> [What is expected] Using the entries below, say how many of the lines carry "computer". Write the number alone.

=======

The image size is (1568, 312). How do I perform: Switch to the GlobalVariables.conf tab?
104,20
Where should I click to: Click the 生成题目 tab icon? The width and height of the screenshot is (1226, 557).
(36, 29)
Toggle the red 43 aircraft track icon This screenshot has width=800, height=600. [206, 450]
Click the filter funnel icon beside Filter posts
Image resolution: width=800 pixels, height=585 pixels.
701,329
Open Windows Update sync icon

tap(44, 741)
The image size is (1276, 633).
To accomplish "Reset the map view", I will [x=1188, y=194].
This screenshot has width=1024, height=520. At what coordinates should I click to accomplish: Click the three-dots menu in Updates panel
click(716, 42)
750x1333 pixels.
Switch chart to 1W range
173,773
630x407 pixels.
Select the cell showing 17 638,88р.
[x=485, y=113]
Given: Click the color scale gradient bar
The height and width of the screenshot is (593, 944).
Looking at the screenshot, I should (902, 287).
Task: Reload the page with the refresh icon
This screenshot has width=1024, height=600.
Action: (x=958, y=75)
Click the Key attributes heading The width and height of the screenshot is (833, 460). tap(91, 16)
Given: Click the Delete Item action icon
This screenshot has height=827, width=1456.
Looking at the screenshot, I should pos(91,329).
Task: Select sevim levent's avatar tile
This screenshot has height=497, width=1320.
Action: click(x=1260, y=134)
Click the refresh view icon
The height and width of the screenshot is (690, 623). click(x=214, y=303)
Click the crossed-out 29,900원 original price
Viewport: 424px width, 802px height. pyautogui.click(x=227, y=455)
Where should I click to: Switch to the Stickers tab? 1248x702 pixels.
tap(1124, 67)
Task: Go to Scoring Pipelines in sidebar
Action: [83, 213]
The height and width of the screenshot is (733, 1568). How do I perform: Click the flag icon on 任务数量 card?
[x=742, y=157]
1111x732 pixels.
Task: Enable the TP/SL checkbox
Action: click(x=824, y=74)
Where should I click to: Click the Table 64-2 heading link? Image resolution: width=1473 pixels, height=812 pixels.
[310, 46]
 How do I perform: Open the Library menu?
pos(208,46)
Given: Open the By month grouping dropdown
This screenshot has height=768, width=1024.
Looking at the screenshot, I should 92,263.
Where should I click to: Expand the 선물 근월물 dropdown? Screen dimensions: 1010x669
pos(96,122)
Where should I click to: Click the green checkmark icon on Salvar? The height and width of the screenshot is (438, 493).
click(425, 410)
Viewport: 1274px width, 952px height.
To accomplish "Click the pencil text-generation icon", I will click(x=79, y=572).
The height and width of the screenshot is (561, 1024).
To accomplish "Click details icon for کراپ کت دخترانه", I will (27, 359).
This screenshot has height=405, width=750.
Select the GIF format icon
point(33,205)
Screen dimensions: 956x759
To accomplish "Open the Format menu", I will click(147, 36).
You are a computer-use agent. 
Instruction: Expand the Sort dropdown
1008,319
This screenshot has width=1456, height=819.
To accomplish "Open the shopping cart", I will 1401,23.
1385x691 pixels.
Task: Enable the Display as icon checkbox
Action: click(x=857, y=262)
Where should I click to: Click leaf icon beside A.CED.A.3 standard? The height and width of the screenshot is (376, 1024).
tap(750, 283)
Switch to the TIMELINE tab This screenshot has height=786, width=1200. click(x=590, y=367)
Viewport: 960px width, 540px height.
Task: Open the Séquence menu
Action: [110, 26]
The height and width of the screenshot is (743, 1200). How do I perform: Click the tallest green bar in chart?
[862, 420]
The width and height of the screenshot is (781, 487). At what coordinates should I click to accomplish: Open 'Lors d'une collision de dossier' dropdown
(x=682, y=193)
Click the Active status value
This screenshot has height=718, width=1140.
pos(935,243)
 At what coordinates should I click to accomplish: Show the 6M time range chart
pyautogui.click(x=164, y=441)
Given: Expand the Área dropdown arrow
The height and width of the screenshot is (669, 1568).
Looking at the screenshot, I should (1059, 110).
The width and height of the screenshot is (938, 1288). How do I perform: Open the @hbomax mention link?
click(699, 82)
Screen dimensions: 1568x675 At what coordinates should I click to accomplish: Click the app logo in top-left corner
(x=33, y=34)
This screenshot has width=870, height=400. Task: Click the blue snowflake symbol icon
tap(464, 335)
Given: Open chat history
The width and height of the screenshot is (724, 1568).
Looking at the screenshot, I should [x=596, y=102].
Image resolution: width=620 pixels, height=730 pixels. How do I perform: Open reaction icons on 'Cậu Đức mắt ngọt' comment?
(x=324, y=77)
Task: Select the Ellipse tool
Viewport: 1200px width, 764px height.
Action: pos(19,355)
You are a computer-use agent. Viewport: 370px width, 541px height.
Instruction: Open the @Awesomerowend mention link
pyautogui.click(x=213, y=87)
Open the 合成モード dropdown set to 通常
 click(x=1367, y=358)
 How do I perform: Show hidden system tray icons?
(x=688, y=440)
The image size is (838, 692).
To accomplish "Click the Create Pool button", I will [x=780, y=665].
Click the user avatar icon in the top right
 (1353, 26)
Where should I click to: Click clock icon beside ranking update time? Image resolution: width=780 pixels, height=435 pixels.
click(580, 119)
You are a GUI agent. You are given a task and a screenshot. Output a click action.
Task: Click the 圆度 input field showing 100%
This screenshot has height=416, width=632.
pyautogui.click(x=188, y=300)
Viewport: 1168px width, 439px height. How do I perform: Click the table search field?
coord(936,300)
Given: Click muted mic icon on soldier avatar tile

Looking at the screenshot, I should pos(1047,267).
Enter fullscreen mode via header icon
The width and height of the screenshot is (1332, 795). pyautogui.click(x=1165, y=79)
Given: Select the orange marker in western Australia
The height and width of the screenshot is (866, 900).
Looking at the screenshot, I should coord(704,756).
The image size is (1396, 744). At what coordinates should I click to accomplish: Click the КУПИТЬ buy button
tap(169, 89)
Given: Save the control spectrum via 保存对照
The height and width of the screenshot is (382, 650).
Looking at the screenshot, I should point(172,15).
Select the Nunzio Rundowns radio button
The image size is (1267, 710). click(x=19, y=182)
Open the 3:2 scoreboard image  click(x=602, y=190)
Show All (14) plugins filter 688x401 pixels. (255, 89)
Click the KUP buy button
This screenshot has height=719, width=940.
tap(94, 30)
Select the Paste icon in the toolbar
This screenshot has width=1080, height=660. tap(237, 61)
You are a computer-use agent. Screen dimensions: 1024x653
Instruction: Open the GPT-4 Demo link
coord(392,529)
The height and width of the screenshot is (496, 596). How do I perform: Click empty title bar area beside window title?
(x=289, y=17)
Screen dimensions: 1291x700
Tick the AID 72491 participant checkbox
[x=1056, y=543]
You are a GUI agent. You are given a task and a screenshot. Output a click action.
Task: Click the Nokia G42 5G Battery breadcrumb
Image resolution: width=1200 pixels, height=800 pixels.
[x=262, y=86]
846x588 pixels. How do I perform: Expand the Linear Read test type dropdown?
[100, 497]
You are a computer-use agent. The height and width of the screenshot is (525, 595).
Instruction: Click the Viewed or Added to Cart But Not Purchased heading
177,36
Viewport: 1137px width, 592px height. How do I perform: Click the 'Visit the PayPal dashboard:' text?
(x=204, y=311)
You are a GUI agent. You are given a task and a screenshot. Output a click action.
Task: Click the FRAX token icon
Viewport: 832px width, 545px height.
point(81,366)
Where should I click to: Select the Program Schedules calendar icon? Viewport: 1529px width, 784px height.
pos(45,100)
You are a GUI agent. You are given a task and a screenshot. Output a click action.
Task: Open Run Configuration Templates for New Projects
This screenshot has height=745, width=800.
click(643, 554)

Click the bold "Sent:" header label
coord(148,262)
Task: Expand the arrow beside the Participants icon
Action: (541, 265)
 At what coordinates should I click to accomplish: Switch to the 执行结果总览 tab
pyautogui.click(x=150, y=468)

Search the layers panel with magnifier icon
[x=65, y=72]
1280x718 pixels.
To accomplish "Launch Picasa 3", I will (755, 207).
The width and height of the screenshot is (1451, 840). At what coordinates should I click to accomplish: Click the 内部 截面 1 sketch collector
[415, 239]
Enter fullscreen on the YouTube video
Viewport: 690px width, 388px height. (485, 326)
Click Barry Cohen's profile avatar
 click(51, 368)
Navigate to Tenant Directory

=======

> [Written reply] 4